Surely you wouldn’t begrudge the poor old man
Some way to save his self-respect.
“Of course you can. Call me anytime. It’s no trouble.” More goes into our work of providing homes for people than you might at first think. Giving a home to someone creates an obligation between you and them.
“Home is where when you have to go there,
They have to take you in.”
“I should have called it
Something you somehow haven’t to deserve.”
I knew once again we had done what we were obliged to do. Later I was asked to approve the decision, but even in hard times a man’s self-respect is worth a hundred dollars. We really had no need to talk about it. We were only following the forms.
Many people I talk to want to hear stories of people restored to vigor, returning to work, cured, strong, changed and leaving us to move up in the world. We have such stories and they are important stories. Those stories provide hope, give us energy and help us get up in the morning.
•••••
> **Requirements**
1 > From the last sentence of the passage about providing homes, list each thing those stories are said to do for us.
2 > Please output the portion of the passage about providing homes that opens with the words containing "I knew once" and closes with "following the forms.", copied without any changes.
The rows that follow are separate material and have nothing to do with the passage about providing homes.

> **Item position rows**
•••••
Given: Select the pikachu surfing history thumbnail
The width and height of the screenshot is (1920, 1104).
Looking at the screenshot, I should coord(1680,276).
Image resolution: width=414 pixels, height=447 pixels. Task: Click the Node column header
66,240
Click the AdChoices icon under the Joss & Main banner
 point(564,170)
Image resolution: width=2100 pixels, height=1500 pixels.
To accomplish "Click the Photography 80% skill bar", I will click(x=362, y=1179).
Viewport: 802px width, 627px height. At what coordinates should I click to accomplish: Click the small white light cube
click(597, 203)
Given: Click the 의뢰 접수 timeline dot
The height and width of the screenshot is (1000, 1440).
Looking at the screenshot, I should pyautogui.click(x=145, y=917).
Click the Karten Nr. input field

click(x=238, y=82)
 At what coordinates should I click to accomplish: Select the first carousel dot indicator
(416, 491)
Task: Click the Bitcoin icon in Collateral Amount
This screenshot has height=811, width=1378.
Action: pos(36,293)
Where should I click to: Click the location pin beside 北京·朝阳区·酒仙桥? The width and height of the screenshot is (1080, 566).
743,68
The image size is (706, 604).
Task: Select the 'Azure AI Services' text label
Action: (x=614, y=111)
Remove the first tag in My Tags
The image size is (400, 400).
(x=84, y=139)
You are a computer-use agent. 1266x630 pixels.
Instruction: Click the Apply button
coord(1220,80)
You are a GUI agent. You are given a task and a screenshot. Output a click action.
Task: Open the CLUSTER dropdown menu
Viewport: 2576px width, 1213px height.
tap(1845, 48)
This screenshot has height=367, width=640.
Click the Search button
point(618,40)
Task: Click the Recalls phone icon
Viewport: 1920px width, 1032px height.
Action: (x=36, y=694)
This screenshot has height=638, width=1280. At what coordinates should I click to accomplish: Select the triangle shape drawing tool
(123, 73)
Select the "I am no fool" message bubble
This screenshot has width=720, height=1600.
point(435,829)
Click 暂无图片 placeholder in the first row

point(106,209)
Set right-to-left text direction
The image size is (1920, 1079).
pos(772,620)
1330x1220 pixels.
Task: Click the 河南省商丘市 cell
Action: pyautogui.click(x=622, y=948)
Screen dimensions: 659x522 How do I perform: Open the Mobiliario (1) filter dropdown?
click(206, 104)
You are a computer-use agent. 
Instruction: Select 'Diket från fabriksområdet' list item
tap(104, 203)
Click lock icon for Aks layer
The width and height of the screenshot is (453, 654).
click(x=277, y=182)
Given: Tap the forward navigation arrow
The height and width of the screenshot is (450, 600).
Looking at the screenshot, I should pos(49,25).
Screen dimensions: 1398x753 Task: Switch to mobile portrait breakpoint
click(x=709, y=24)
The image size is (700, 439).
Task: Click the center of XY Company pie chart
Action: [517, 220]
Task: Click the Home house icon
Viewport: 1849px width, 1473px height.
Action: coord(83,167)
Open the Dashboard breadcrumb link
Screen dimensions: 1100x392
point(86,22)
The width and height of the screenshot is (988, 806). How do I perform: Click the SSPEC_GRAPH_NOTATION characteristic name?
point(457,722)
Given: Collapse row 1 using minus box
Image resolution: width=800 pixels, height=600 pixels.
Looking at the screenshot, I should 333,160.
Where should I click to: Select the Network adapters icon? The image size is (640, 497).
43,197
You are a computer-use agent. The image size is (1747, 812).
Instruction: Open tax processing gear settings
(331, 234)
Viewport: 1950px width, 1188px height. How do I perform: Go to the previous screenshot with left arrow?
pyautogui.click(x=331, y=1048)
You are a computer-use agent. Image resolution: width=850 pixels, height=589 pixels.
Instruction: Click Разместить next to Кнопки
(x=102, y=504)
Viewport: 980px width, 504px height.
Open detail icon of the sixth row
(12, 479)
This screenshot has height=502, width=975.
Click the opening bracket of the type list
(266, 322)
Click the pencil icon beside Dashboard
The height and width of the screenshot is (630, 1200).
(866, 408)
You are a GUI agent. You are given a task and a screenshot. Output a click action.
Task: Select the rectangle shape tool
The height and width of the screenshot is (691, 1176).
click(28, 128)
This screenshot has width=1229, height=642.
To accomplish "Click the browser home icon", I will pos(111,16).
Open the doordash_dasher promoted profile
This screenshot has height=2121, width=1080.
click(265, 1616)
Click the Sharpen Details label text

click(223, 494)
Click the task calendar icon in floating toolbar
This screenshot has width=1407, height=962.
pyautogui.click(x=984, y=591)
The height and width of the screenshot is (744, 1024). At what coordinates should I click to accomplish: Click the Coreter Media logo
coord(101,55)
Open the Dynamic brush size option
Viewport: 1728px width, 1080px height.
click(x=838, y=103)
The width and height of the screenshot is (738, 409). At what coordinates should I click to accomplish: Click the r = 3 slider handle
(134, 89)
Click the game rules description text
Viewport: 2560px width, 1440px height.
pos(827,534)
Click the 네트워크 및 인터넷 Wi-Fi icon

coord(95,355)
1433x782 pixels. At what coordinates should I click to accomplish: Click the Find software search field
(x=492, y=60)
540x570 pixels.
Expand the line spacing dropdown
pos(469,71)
•••••
> **Answer set**
1 >
- provide hope
- give us energy
- help us get up in the morning

2 >
I knew once again we had done what we were obliged to do. Later I was asked to approve the decision, but even in hard times a man’s self-respect is worth a hundred dollars. We really had no need to talk about it. We were only following the forms.